BGSF, Inc. filings document a NYSE-listed workforce-solutions company focused on property management staffing and related consulting services. Its 8-K reports cover quarterly financial results, non-GAAP reconciliations, Regulation FD disclosures, stock repurchase activity, special dividend matters, and other corporate events tied to its common stock.
Governance filings include proxy materials and annual-meeting voting results covering director elections, auditor ratification, amendments to long-term incentive and employee stock purchase plans, and executive compensation arrangements. The filing record also includes leadership appointments, subsidiary employment agreements, common-stock exchange listing details, and periodic-report timing disclosures such as a Form 12b-25 notification for a delayed annual report.
BGSF, Inc. (NYSE: BGSF) signed a definitive Equity Purchase Agreement on 14 June 2025 to divest its entire Professional Division to INSPYR Solutions Intermediate, LLC for $99 million in cash, subject to customary working-capital, cash, debt and expense adjustments.

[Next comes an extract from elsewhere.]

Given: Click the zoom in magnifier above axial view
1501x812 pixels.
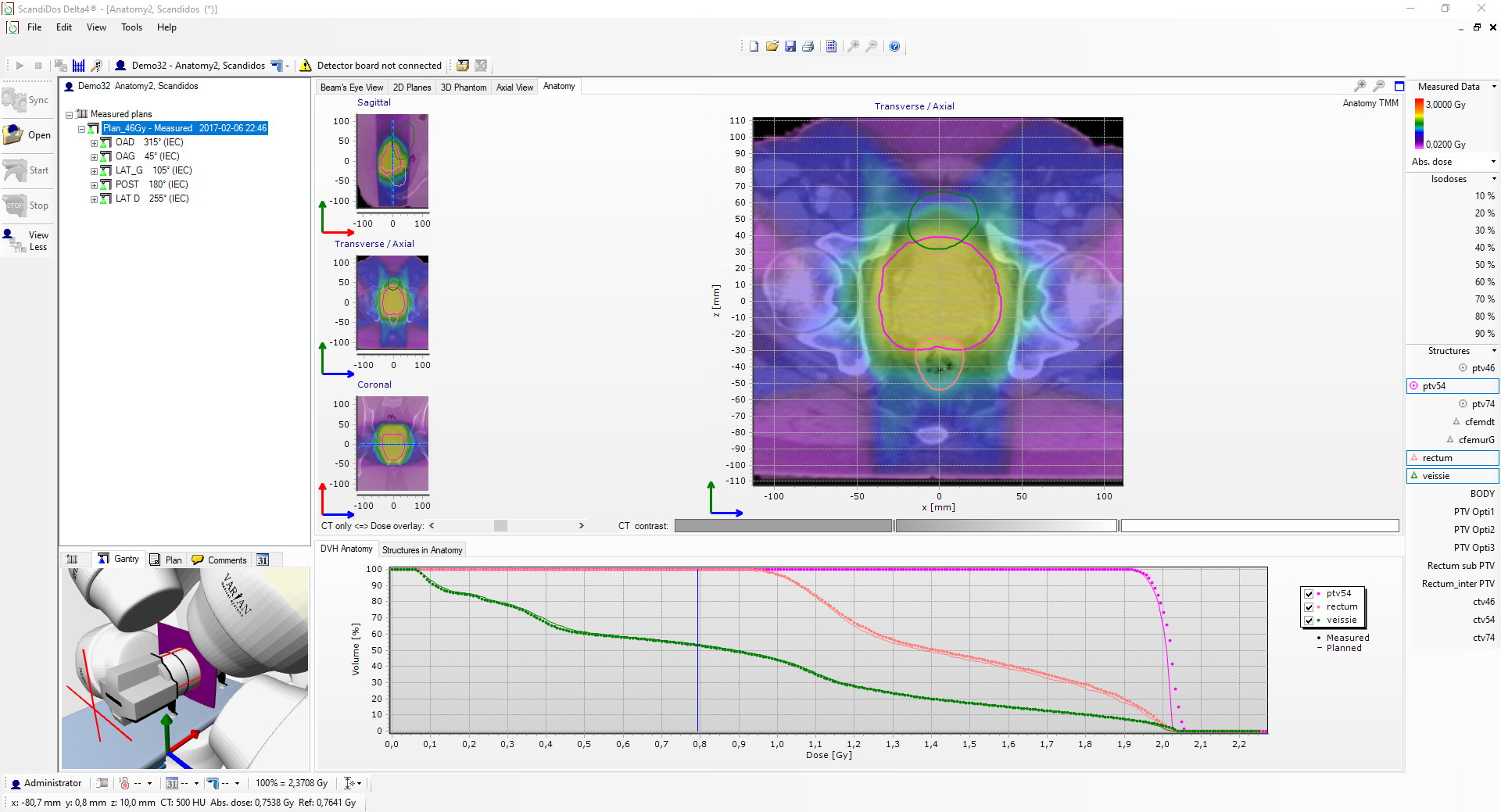Looking at the screenshot, I should (x=1360, y=86).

The transaction structure calls for (i) transfer of Professional Division assets and liabilities into BGSF Professional, LLC, (ii) sale of the foreign subsidiaries’ equity (except 1% of the India entity) to an affiliate of the purchaser, and (iii) sale of all equity interests in BG Finance & Accounting, Inc. and BGSF Professional. Of the headline consideration, $3.5 million will be escrowed for post-closing purchase-price adjustments and $1.7 million for potential pre-closing indirect taxes.
Key contractual terms include customary reps & warranties, interim operating covenants, non-compete / non-solicitation provisions, and a “no-shop” with fiduciary-out for superior proposals. Shareholder approval is required. Either party may terminate if the deal has not closed by 10 November 2025. Break fees are asymmetric: BGSF owes a $2.97 million Company Termination Fee under specified circumstances (including acceptance of a superior proposal), whereas the purchaser would owe a $4.95 million Purchaser Termination Fee if it fails to close in certain cases. Purchaser has secured equity financing and a buyer-side R&W insurance policy; BGSF will provide transition services for roughly six months post-close.
Leadership changes: Effective 1 July 2025, long-time Chair, President & CEO Beth Garvey will step down. The board named Kelly Brown (President, Property Management Division) and Keith Schroeder (CFO & Secretary) as interim co-CEOs. Brown will receive 50,000 restricted shares and 25,000 stock options, each vesting in thirds annually. The new leadership team is tasked with growing the Property Management Division and “right-sizing” the organisation following the divestiture.
The sale will materially refocus BGSF on its Property Management operations, provide significant liquidity, and reduce operational complexity; however, it removes diversification and is contingent on shareholder approval and timely closing.